§ **WHAT TO DO**: Keep images out and repeat all data exactly.

Collected data

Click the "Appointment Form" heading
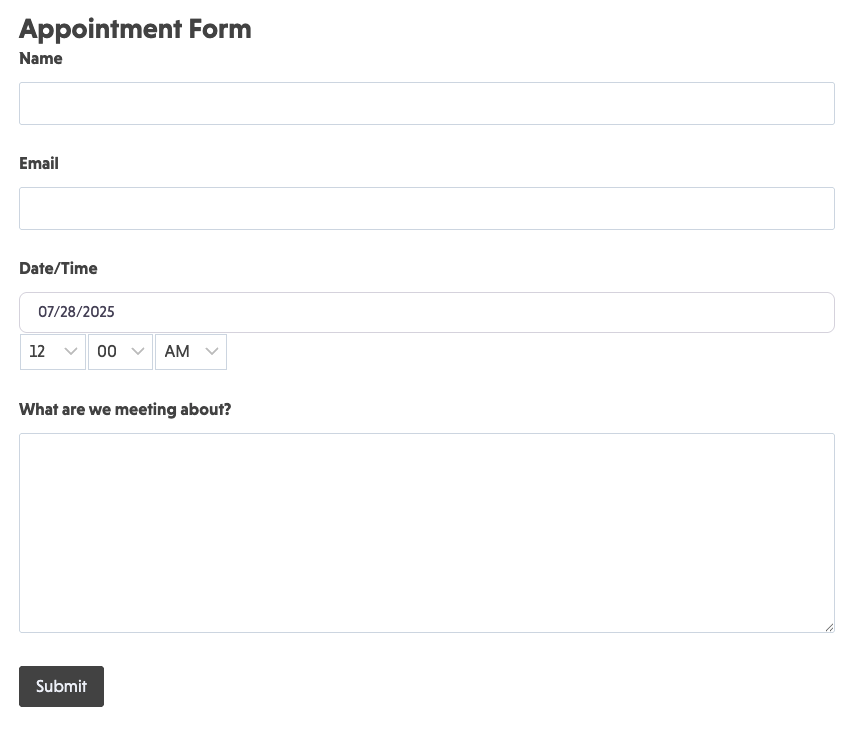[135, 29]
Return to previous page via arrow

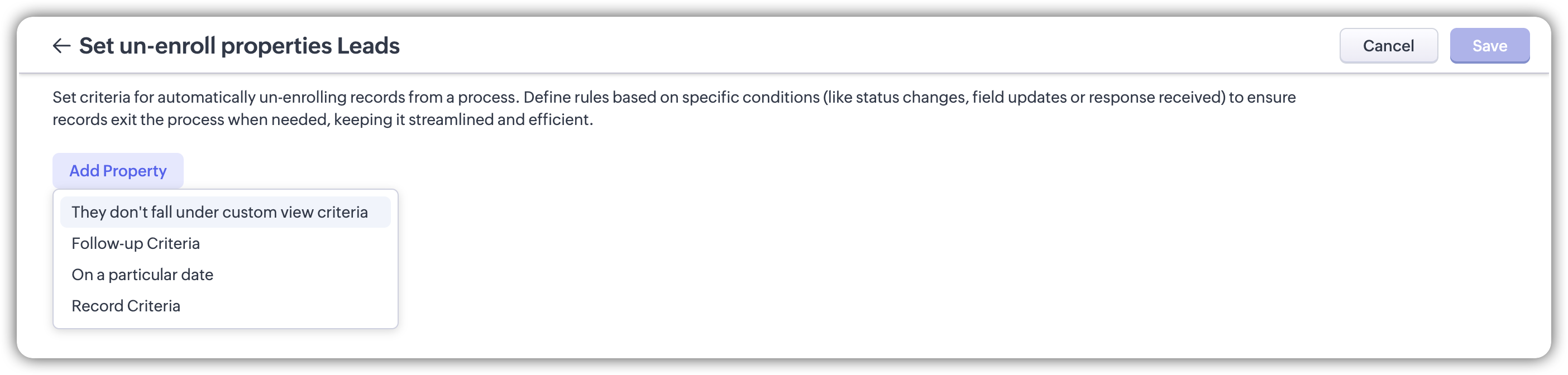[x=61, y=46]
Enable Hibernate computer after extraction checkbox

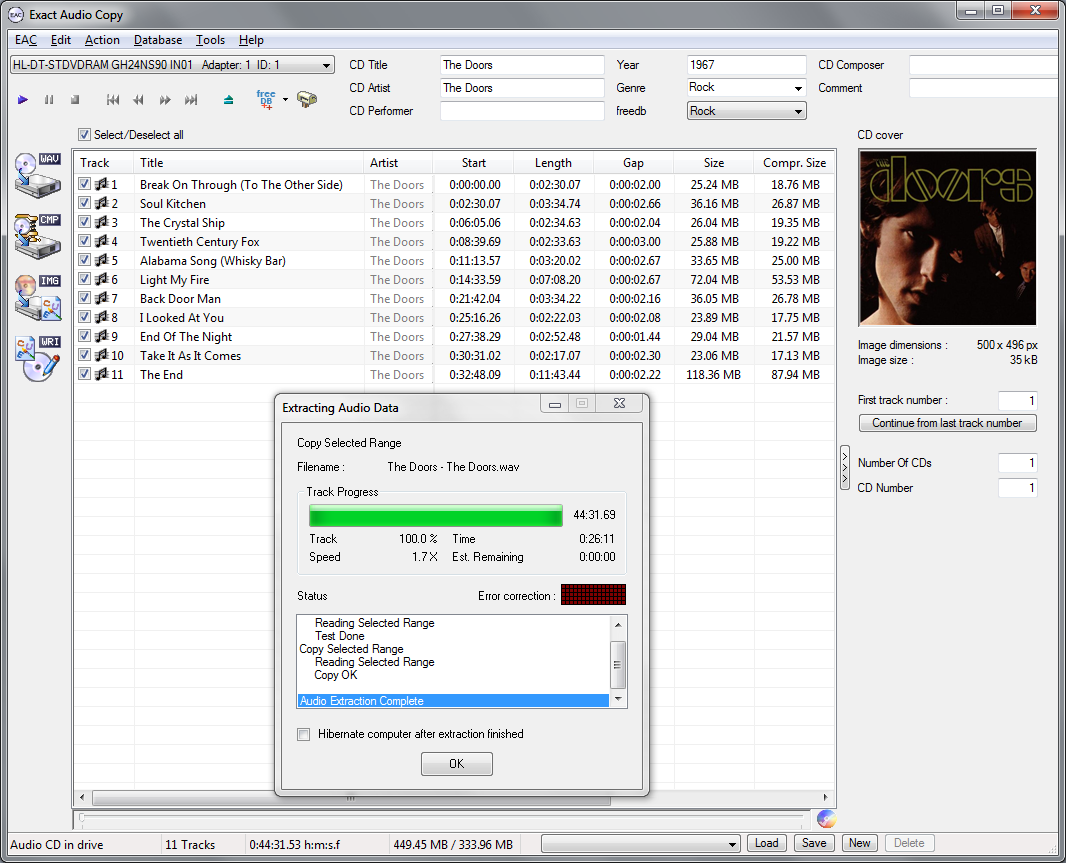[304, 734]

§ **ANSWER TO THIS PROBLEM**:
Click the "Appointment Form" heading
[135, 29]
Return to previous page via arrow

[x=61, y=46]
Enable Hibernate computer after extraction checkbox

[304, 734]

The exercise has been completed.